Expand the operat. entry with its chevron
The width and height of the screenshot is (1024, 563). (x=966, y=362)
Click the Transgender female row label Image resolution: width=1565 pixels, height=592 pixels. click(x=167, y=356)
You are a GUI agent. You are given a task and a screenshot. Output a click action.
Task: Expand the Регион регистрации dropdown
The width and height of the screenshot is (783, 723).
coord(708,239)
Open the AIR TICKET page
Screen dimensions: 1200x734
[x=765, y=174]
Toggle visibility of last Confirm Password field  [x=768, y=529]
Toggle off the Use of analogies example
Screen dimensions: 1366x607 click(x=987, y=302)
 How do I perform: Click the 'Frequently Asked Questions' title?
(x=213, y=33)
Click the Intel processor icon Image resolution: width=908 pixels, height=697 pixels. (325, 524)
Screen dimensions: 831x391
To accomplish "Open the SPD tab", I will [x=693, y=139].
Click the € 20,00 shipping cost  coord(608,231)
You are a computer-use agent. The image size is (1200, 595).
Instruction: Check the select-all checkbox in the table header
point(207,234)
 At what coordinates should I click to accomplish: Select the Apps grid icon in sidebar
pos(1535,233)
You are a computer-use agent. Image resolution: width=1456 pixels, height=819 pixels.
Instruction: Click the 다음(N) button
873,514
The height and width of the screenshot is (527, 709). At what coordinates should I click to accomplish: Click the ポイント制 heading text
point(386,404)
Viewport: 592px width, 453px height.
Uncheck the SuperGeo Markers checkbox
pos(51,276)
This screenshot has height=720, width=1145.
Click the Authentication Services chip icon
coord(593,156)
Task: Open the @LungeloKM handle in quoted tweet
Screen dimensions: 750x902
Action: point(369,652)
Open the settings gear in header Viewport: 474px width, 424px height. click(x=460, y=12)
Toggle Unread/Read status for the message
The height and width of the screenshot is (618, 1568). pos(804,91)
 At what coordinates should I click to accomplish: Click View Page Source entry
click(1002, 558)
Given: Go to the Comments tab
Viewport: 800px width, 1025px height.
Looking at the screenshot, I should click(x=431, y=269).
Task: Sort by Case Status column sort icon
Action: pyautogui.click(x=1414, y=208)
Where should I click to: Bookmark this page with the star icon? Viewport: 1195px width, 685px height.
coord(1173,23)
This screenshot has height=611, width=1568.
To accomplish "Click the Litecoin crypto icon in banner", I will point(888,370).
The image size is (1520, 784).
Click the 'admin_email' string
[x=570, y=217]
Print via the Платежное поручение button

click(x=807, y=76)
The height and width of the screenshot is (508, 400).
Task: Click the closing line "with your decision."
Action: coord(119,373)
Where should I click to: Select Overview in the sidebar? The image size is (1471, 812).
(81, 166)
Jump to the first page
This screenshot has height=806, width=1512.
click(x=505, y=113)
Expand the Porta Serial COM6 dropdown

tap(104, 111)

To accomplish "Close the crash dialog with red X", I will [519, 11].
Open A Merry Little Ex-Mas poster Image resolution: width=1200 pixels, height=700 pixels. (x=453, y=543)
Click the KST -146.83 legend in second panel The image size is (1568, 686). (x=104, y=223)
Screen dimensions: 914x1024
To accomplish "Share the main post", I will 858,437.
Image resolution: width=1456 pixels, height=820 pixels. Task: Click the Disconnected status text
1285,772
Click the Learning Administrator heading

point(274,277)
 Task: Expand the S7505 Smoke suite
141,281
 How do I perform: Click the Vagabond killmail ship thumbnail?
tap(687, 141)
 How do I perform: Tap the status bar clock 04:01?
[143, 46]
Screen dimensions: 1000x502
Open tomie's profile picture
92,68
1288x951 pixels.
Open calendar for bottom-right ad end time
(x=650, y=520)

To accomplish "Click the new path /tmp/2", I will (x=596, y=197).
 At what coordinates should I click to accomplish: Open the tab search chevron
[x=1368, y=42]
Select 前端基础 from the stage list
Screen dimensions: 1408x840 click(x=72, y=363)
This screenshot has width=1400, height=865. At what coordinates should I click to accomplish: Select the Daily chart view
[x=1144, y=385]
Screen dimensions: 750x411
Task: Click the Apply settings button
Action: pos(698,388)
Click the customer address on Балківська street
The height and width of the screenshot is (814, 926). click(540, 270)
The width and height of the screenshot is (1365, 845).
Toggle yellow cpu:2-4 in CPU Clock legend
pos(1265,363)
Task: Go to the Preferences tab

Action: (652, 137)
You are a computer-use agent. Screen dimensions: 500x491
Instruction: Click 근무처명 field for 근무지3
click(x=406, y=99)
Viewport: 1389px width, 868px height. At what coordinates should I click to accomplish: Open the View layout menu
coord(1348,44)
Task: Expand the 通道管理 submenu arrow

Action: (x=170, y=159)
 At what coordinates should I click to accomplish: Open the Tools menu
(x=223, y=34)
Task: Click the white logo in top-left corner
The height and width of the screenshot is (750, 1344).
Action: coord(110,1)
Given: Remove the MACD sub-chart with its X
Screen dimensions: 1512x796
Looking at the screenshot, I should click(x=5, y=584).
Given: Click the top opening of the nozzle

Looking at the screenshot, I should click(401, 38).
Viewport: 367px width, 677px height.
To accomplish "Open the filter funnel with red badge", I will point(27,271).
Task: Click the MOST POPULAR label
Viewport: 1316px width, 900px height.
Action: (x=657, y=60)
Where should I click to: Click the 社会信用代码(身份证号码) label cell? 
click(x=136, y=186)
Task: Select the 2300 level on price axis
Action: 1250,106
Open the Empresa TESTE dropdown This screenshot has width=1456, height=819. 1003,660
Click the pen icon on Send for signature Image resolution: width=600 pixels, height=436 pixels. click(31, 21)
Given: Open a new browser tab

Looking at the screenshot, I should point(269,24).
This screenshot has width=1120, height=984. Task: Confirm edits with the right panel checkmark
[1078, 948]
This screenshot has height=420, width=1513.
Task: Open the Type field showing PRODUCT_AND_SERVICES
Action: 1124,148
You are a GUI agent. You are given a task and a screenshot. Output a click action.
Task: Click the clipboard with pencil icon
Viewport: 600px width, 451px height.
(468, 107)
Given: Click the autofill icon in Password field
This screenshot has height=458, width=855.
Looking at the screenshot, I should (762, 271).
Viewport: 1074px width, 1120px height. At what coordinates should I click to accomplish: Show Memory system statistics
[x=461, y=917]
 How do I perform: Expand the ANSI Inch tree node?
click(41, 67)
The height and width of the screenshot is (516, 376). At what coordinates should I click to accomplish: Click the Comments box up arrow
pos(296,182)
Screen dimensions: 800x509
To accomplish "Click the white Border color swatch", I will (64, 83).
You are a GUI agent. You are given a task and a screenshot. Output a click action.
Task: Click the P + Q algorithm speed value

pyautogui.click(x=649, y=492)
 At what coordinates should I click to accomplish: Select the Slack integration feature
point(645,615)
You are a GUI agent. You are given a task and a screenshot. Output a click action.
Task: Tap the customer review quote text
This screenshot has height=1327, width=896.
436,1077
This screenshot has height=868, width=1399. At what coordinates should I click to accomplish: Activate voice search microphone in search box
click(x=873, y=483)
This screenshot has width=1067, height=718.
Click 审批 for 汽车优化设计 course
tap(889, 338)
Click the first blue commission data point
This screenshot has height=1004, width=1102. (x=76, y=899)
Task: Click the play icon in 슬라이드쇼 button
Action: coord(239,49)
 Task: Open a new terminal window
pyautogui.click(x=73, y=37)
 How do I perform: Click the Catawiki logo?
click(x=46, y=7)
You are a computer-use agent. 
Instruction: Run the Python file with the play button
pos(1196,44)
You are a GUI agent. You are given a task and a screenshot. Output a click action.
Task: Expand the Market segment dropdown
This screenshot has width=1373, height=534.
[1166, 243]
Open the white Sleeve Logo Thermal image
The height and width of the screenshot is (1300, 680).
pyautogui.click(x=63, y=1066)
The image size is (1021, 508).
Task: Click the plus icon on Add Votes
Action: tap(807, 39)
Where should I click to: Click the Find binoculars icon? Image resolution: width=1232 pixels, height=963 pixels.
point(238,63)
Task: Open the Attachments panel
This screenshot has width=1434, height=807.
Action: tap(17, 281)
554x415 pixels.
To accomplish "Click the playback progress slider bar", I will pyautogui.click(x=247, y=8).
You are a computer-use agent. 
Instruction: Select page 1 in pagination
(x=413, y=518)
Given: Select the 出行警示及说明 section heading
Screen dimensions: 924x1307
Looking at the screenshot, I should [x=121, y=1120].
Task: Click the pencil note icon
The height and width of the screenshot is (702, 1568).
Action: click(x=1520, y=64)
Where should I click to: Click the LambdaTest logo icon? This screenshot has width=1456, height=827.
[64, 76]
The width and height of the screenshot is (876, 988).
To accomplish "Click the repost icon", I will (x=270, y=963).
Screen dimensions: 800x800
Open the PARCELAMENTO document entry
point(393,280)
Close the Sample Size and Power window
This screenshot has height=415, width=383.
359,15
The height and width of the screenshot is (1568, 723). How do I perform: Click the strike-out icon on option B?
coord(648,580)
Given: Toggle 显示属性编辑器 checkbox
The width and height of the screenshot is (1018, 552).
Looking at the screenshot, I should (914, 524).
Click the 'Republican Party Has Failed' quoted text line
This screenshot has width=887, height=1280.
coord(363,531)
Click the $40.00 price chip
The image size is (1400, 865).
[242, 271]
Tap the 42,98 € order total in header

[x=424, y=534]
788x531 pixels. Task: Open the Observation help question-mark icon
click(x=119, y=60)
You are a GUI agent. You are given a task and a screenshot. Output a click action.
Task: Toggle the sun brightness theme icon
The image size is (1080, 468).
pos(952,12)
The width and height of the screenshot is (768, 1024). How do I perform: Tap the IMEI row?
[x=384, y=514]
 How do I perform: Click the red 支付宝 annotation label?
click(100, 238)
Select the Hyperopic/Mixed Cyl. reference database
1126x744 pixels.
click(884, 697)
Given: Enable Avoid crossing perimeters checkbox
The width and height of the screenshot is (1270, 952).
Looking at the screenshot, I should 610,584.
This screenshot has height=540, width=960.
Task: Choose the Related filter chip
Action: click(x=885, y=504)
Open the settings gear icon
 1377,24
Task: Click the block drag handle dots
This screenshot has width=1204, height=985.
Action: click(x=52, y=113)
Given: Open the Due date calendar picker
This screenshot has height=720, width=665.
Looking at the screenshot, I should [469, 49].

---

Rewrite the lines from the first one through the line containing "Click the Transgender", substituting "arrow" for "chevron" and keeping everything else the same.

Expand the operat. entry with its arrow
The width and height of the screenshot is (1024, 563). (x=966, y=362)
Click the Transgender female row label Image resolution: width=1565 pixels, height=592 pixels. click(x=167, y=356)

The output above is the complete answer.